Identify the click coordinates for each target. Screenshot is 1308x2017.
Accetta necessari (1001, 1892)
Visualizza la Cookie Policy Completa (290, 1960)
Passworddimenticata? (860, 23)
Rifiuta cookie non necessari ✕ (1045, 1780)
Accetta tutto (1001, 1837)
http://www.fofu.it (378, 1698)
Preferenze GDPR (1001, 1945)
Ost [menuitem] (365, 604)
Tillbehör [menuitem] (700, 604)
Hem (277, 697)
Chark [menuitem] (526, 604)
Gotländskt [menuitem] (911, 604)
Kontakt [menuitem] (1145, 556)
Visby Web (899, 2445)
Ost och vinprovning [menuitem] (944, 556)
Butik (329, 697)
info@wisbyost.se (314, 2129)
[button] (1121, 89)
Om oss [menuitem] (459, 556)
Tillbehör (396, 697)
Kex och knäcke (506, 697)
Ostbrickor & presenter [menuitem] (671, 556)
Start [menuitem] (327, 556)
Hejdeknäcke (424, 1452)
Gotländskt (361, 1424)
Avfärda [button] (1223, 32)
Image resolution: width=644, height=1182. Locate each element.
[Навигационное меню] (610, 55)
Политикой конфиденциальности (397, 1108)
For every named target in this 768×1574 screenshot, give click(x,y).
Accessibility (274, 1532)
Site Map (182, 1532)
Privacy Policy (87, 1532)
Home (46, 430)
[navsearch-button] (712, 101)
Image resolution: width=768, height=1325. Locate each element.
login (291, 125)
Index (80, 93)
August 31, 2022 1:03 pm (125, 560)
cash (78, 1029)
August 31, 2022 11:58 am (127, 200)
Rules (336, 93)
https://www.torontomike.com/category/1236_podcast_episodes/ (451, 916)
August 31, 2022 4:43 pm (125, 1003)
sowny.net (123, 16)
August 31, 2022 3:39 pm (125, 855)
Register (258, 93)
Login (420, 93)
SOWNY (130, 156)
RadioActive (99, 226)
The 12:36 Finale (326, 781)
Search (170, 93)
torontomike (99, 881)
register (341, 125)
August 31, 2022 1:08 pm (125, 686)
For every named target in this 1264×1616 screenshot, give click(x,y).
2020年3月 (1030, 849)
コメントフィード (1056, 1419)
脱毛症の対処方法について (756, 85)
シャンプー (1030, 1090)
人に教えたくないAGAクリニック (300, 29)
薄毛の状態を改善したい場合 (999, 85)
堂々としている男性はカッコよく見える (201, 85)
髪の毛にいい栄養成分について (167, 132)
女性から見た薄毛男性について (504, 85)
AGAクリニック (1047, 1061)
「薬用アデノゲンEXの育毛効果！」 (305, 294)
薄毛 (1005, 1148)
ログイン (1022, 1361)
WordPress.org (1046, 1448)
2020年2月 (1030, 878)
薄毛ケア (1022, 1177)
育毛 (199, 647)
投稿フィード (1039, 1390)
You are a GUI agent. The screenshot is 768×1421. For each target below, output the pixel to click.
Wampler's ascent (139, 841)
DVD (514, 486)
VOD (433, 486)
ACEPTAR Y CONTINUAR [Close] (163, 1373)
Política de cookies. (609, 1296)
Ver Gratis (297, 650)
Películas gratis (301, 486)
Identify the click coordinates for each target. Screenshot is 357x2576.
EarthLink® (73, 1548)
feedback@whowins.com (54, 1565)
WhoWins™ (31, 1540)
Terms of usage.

- [İstenen Görev] "Ver Gratis (297, 650)" geçen satırla açılıp satırların sonuyla kapanan kısmı, iki uçtaki satırlar da dahil olmak üzere istekleriyle birlikte yeniden yaz. Yalnızca cevaplardaki koordinatları 1,9 ile çarparak ölçekle, en yakın tam sayıya yuvarla (buçukları yukarı yuvarla) ve isteklerdeki sayıları olduğu gibi bırak.

- [Görev Çözümü]
Ver Gratis (564, 1235)
Películas gratis (572, 923)
Identify the click coordinates for each target. Screenshot is 357x2576.
EarthLink® (139, 2941)
feedback@whowins.com (103, 2974)
WhoWins™ (59, 2926)
Terms of usage.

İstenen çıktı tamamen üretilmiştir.